NU erschien im Jahr 2001 nicht wie üblich im März, sondern schon im Februar. Als ob die Ordnungsnummer etwas mit der Heftdicke zu tun hätte, bestand NU Nummer 4 auch nur aus vier Seiten. Dünner geht Zeitung nicht.
Wir scheinen damals echt aufgeregt gewesen zu sein. Am 31. Jänner hatte der Nationalrat ein Entschädigungspaket für Opfer nationalsozialistischer Verfolgung beschlossen. Der Präsident der Kultusgemeinde verweigerte seine Unterschrift auf den Vertrag, obwohl er noch kurz davor bei Gesprächen in Washington das Abkommen paraphiert hatte. NU lud im schmalen Heft 4 zu einer Podiumsdiskussion ein und fand im Übrigen das Verhalten von Ariel Muzicant unangebracht.
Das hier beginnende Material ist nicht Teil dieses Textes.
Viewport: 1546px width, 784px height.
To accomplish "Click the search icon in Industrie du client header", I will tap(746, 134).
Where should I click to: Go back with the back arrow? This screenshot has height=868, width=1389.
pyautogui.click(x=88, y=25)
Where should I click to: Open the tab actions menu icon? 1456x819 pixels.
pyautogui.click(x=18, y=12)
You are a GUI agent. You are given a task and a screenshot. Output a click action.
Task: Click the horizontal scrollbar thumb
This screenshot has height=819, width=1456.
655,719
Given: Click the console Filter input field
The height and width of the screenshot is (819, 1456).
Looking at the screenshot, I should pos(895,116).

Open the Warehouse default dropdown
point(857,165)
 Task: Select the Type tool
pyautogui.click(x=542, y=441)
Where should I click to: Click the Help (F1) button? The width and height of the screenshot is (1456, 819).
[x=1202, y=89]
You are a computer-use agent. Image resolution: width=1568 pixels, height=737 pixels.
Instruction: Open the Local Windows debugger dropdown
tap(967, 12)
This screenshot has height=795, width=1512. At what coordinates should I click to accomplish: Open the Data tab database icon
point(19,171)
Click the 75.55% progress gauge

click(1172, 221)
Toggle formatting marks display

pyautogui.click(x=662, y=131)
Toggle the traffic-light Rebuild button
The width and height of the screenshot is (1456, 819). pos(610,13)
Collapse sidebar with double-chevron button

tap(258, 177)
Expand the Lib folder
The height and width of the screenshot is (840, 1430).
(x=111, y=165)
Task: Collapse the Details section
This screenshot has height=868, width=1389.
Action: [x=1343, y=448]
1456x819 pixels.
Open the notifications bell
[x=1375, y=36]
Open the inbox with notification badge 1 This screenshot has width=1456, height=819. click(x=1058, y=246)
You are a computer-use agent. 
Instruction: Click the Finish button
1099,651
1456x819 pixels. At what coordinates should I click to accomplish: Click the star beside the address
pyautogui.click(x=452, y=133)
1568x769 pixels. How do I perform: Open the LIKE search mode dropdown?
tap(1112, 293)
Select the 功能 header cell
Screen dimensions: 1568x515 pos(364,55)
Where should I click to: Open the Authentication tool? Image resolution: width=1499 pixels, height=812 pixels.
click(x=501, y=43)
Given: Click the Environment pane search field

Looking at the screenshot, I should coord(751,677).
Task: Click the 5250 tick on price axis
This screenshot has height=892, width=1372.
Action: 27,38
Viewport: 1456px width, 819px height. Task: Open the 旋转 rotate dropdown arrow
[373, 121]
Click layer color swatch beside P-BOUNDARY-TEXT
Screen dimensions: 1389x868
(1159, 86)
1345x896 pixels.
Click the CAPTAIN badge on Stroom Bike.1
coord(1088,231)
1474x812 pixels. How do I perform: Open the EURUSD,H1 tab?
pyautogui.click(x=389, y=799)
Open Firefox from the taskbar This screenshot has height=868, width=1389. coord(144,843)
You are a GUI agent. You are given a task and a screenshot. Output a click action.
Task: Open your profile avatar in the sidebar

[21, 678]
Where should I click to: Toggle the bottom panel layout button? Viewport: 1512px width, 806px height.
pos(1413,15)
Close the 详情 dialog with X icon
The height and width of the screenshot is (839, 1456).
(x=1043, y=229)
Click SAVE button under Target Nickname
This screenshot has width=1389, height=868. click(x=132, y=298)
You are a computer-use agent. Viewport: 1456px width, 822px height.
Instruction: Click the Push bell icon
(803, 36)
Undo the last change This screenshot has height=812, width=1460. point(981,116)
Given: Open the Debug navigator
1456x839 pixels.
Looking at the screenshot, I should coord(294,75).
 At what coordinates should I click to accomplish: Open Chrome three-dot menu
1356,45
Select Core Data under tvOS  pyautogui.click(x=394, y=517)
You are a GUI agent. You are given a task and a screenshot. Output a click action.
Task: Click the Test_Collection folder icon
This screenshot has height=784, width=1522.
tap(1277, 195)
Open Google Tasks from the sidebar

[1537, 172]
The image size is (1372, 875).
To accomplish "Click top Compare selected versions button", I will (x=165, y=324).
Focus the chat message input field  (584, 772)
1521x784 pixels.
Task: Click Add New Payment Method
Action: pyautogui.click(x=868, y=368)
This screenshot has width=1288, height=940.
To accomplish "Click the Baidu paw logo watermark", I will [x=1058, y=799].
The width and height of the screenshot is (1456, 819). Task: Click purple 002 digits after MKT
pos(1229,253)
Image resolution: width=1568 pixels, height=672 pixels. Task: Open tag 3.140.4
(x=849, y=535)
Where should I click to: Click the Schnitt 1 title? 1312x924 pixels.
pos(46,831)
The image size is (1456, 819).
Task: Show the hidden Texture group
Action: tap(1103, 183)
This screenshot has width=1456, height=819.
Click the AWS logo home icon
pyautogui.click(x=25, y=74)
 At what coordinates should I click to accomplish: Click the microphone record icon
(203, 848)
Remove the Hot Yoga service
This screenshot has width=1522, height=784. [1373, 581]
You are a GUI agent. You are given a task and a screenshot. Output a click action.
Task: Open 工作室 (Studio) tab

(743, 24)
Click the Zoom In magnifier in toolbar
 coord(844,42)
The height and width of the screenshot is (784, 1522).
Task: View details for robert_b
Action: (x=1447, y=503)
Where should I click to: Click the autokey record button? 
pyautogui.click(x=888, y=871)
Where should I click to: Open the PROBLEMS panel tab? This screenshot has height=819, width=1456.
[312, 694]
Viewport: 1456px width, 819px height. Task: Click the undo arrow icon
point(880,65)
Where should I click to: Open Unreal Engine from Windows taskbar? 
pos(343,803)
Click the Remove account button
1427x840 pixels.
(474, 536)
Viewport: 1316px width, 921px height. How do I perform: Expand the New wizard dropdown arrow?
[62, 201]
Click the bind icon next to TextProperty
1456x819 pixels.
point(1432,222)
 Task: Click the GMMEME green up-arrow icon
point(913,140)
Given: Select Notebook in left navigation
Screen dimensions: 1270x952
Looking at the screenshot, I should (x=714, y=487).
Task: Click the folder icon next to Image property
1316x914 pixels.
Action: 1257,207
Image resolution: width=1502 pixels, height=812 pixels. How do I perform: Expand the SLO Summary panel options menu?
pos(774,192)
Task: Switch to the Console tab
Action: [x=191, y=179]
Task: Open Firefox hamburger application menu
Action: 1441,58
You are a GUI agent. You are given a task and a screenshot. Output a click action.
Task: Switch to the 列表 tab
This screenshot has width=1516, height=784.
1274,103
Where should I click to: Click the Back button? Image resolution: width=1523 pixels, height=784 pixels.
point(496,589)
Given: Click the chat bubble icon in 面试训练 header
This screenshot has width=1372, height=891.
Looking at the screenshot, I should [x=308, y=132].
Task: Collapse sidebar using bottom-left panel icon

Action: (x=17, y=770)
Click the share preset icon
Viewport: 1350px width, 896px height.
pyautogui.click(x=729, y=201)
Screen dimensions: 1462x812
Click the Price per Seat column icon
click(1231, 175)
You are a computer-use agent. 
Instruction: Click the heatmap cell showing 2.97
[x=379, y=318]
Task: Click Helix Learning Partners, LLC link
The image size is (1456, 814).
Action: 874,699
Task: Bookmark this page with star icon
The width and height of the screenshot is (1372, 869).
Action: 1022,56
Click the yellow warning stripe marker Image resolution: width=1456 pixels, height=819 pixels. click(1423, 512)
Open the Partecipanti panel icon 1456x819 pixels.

Er hatte seine Verweigerung damit begründet, dass die Naturalrestitution nicht weit genug ausverhandelt worden wäre und dass darüber hinaus er und der Vorsitzende der Claims Conference Österreich nicht vom Verfassungsausschuss des Nationalrats gehört wurden. NU war jedoch der Meinung, dass es dem Präsidenten weniger um seine Eitelkeit gegangen wäre als vielmehr darum, noch mehr für die Institutionen der Kultusgemeinde herauszuholen.
Ohne Konflikte aus vergangenen Zeiten neu beleben zu wollen, kann man doch aus der Lektüre von NU schließen, welches Interessengemenge zu dieser weit verspäteten Anerkennung von Ansprüchen der Opfer geführt hatte. Der wegen seiner Koalition mit der FPÖ international in die Kritik geratene Bundeskanzler Wolfgang Schüssel konnte sich „kaschern“ und als großer Freund der Juden darstellen. Die Republik musste darüber hinaus keine weiteren Ansprüche von Opfern und ihren Nachkommen mehr befürchten. Die Kultusgemeinde erhielt jüdisches Gemeindeeigentum zurück, so gab es die inzwischen längst erfüllte Zusage, den Hakoah-Sportplatz wieder zu errichten. Und die Proponenten von NU ärgerten sich wie so oft über den Präsidenten, der in der Öffentlichkeit mit seiner Unterschriftsverweigerung wieder einmal ein beschämendes Bild der jüdischen Vertretung gezeichnet hatte.
Auf den weiteren beiden Seiten dann der zweite und letzte Beitrag im NU 4. Karl Pfeifer empfahl die Lektüre des im Böhlau Verlag erschienenen Buchs Betrifft: Österreich – Von Österreich betroffen von Albert Sternfeld. In der Rezension beklagte er unter anderem, dass hierzulande Parteilose zwar keine falschen Rücksichten nehmen bräuchten, aber von jeder Seite verdächtigt würden, der jeweils anderen anzugehören. Das stimmt bis heute, so wie die Lektüre des empfohlenen Buches auch fünfzehn Jahre später zu empfehlen ist.